Patrick Chamoiseau : Absolument. Il faut transformer l'émergence de cette nouvelle force en une force pérenne capable d'investir tous les lieux de pouvoir, tant nationaux que mondiaux. Une force capable de changer radicalement les imaginaires. C'est très difficile, car cette force doit se constituer à partir de nos individuations, lesquelles sont aujourd'hui incontournables. Elle doit aussi relever tout autant du poétique que du Tout-monde.

HD : Que vous inspire le score (très haut, 18,70%) de Marine Le Pen ? Vous qui déjà vous étiez inquiété des relents racistes de certains éditorialistes français ?

Patrick Chamoiseau : L'individuation transforme chaque individu en une complexité que rien ne peut réduire à une seule facette.
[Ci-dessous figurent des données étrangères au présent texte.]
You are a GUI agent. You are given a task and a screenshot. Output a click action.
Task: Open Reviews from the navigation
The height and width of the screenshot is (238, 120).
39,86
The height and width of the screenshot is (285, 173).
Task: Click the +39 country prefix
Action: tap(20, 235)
Nous sommes faits désormais d'une multitude d'influences, d'affinités, d'appartenances, de peurs, d'ignorances, d'angoisses, de clairvoyances. Réduire un noir à sa peau, ou un musulman à sa religion, est une absurdité. Le vote le Pen est une agglutination erratique, qui n'a rien de collectif ni de systémique, c'est d'ailleurs pourquoi les instituts de sondages ont toujours du mal à le prophétiser. Il est fait de n'importe quoi, de refus informulables, de peurs et d'ignorances, de colère sans horizon et d'un résidu de vieilles ombres, et du coup il ne signifie rien de monolithique. Croire qu'il ne s'agit que de racisme comme le fait Sarkozy, et tenter de le capter comme cela, est une absurdité. C'est Jean-Luc Mélenchon qui a raison : ne rien céder sur les valeurs humaines, les réaffirmer avec encore plus d'exigence, aller vers la beauté, nommer la beauté, et montrer comment l'essentiel de l'humain se trouve en danger dans ce genre de vote.

HD : Que peut-il se passer pendant ces derniers jours avant le second tour ?

Patrick Chamoiseau : Attaque des marchés financiers, certainement. Xénophobie active, hélas. Alliances innommables, peut-être… mais Hollande devrait malgré tout gagner. Il faut qu'il gagne ! Mais le plus important, c'est que la France continue à construire la nouvelle force que Jean-Luc Mélenchon a réussi à cristalliser, l'inscrire dans les consciences et les imaginaires, puis la déployer dans l'appareil politique. Concourir à la victoire de Hollande est essentiel, consolider la nouvelle force est fondamental.

HD : Selon vous, Nicolas Sarkozy peut-il encore passer ?

Patrick Chamoiseau : Qu'il passe ou ne passe pas, l'ennemi reste le même : le capitalisme et ses hystéries financières, le dragon des marchés. A cela s'ajoutent les barbaries inhérentes à la nature humaine. On aurait tort de penser que le départ d'un homme, j'allais dire d'un « rouage », réglerait fondamentalement les choses, cela ne ferait que soulever un peu d'air frais pour cette grande inspiration et ce nouveau souffle que nous devons produire. Nous avons besoin de cet oxygène, travaillons à le déclencher, tout en considérant ses limites.